Money Laundering on Video Games: Play On or Game Over?
Bad actors are using video game platforms to launder money, but legal perils faced by the gaming companies themselves continue to be relatively minor barring a substantial improvement in their ability to detect such behavior.
November 07, 2019 at 11:30 AM
4 minute read
Criminals are hoping to use video game platforms to score more than just points. By using ill-gotten gains to purchase in-game currency that can then be exchanged for real cash, bad actors have found a way to launder money that is difficult for both gaming providers and the authorities to track.
Fortunately for the companies behind those platforms, the chances that they could be held liable for such illicit activity is slim, even if privacy laws are inadvertently boosting their ability to potentially identify unsavory user behavior.
Christopher Ballod, a partner at Lewis Brisbois Bisgaard & Smith, spent an earlier part of his career drafting the anti-money laundering policies that video game companies insert into their terms of service. Those user agreements, coupled with a willingness to shut down accounts when reports of illicit activity are brought to their attention, typically provide sufficient legal protection.
"The can't control everything. That's not possible. So if they've taken those reasonable steps, they've limited their liability through terms of service. There's not a whole lot of cause of action against them," Ballod said.
Even actions brought under the Children's Online Privacy Protection Act (COPPA)—which was created to protect the privacy of children under age 13 and has generated some new concerns for gaming companies—are unlikely.
For starters, most platforms establish age limits for setting up accounts. If systems do permit users that would be covered under COPPA, those players are typically making use of a parent's credit card when making in-game financial transactions.

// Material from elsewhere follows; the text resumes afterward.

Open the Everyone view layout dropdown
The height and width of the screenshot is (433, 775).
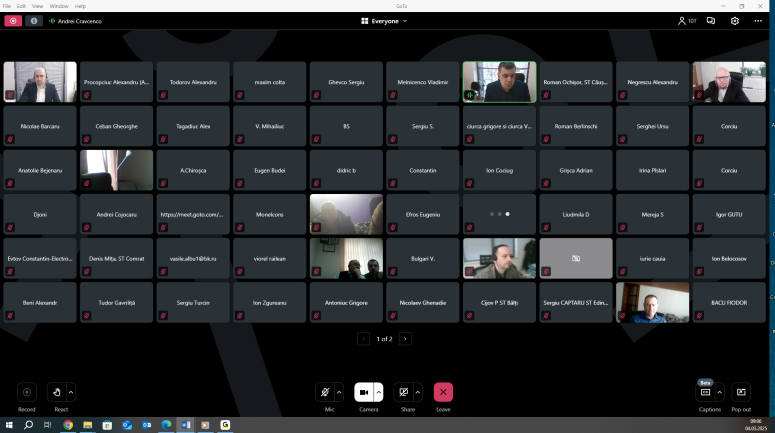tap(384, 20)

"If the parent has consented by providing a credit card, you don't have a COPPA violation," Ballod said.
Edward McAndrew, a partner at DLA Piper, agreed that it would be difficult for video game companies to be held liable for money laundering taking place on their platforms—unless, of course, such activity became so rampant and well-known that they could be accused of willfully ignoring or aiding and abetting those practices.
But even that argument would be tough to make given how difficult it is for video game companies to positively identify money laundering taking place. For starters, McAndrew indicated that platforms wouldn't have access to the necessary financial records outside of the gaming system.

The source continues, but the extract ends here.